Pound jumps after MPC minutes show 9-0 vote to hold QE
The pound has jumped after the Bank of England released minutes from its July meeting of the monetary policy committee (MPC).
Policy makers voted 9-0 in favour of keeping the stimulus programme at its current level, the minutes show.
The July meeting was the first to be chaired by new governor Mark Carney.
Two members of the monetary policy committee (MPC) had voted to expand the quantitative easing programme at the previous meeting in June.
However, some members said the case for more stimulus was "warranted".
Paul Fisher and David Miles had backed an extra £25bn of asset purchases in recent months, along with former governor Sir Mervyn King.
But according to the minutes, the members who would have voted for more stimulus were prepared to wait while the committee explored other options over the next month.
Quantitative easing is a bond buying programme designed to boost the economy.
The last increase to the programme came in July 2012 when the MPC announced the purchase of £50bn worth of assets, which brought the total purchases to £375bn.
The pound jumped against the dollar following the release of the minutes as investors took the view that more monetary easing was less likely, and at one stage hit $1.5247 before dropping back slightly.
The pound was also boosted by better-than-expected UK jobs figures, with unemployment down 57,000 to 2.51 million in the three months to May.
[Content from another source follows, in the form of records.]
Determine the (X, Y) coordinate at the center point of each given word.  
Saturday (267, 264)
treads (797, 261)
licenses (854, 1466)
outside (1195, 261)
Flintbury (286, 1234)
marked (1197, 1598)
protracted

Ilya Spivak, currency strategist at DailyFX, said: "The 9-0 represents a stark difference from the 6-3 polls at recent Bank of England meetings and suggests new Governor Mark Carney was able to unite the committee behind the idea of delivering stimulus via Fed-style forward guidance rather than outright intervention into the markets.
"The markets appear to be signalling their disappointment with stimulus by rhetoric versus direct pressure on rates," he said.
It is thought that Mr Carney favours forward guidance to boost confidence. The idea is that business and consumers will be more likely to borrow if they know that interest rates are going to remain low.
Vicky Redwood, chief UK economist at Capital Economics, said in a note: "Some members still think more stimulus is required and just wanted to wait for August's inflation report, when a range of policy options would be discussed.
"Nonetheless, it perhaps looks as though a more formal form of forward guidance is as much as we will get next month."
The MPC said there were signs that the economy is strengthening but the performance depends on consumer activity.
"Growth in the second half of the year would depend in large part on the behaviour of the household sector," the minutes said.
But it noted that income growth was "weak" and that could hold back spending.